## Actions to take
[1] Write out everything in the passage on elderly long-term care users from "Consistent with the" down to "percent in 1994.".
[2] In the passage on elderly long-term care users, what share of care recipients received only informal care from family or friends in 1994?

## Text segment
━━━━━━

Characteristics of Elderly Long-term Care Users
In 1994, nearly 17 percent of the 33 million persons aged 65 or older were receiving long-term care (Table 4). As has been true in the past, the likelihood of using long-term care increased rapidly with age. Only 6.5 percent of those aged 65 to 69 received assistance, compared with 27 percent of 80 to 84 year-old persons and 80 percent of those aged 95 or older. The likelihood of being in a nursing home also rose with age, from less than 1 percent for those aged 65 to 69 to more than 43 percent of those aged 95 or older. Most persons of all ages received their care in the community. Only persons aged 95 or older appear to have been more likely to be receiving care in a nursing home than in the community, but the difference is not statistically significant.
Women, blacks, and those who were widowed or never married were more likely to receive long-term care. Women, widows, and those who never married also were more likely to be in institutions than were men and those who were married. Finally, although blacks were more likely than whites to receive care in the community, they were less likely to be in institutions.
Changes in Elderly Long-term Care Users Over Time
Between 1984 and 1994, the number of elderly persons receiving long-term care remained essentially constant at 5.5 million persons (Table 5), while the prevalence of long-term care use declined from 19.7 percent to 16.7 percent. In fact, the prevalence of any long-term care use declined for all age groups among the elderly (not shown).
Accompanying the decline in prevalence, however, was a striking increase in the level of disability among those who received help. The percent receiving help with three to six ADLs increased from 35.4 percent to 42.9 percent, while the percent of care recipients receiving only IADL help dropped nearly 10 points and accounted for virtually all the decline in the receipt of long-term care. The prevalence of help with ADLs among the total elderly population remained virtually constant at about 12 percent (not shown).
The prevalence of cognitive impairment rose over the decade. In contrast, the prevalence of functional limitations (upper and lower body difficulties) and difficulty with seeing and communicating remained virtually unchanged.
Consistent with the increase in the level of disability among long-term care users, there was an increase in the use of both formal care in the community and institutional care. The increase in formal care use, however, occurred primarily among those also receiving informal care; the proportion using formal care only was essentially unchanged. The percent receiving only informal care from family or friends declined substantially, from 51.2 percent in 1984 to 40.1 percent in 1994.

━━━━━━

## Dataset content
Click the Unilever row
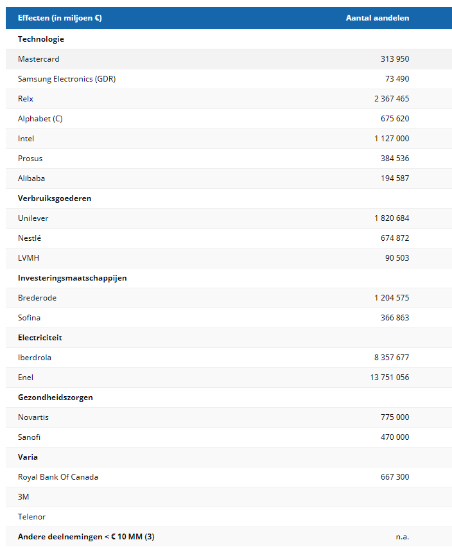Screen dimensions: 452x549 229,218
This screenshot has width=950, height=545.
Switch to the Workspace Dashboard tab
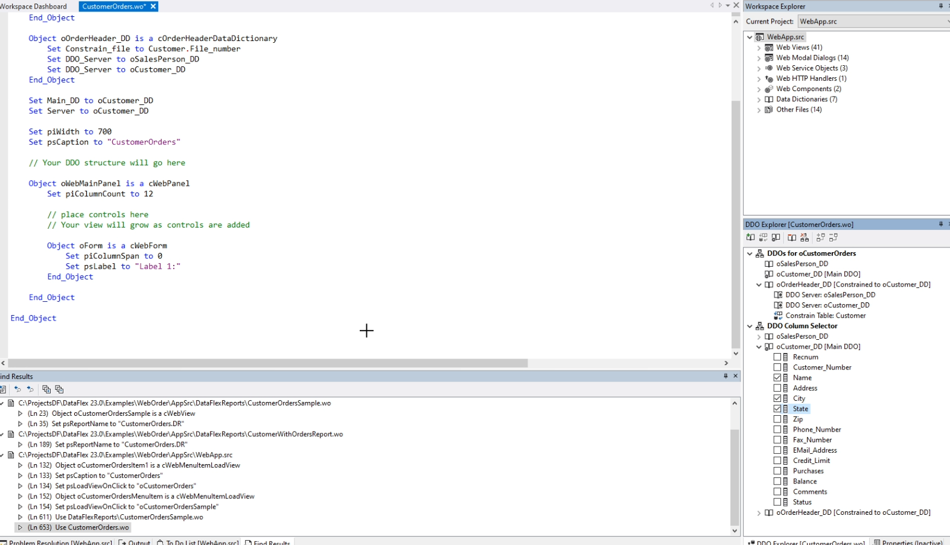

━━━━━━

## Outputs for the tasks
[1]
Consistent with the increase in the level of disability among long-term care users, there was an increase in the use of both formal care in the community and institutional care. The increase in formal care use, however, occurred primarily among those also receiving informal care; the proportion using formal care only was essentially unchanged. The percent receiving only informal care from family or friends declined substantially, from 51.2 percent in 1984 to 40.1 percent in 1994.

[2] 40.1 percent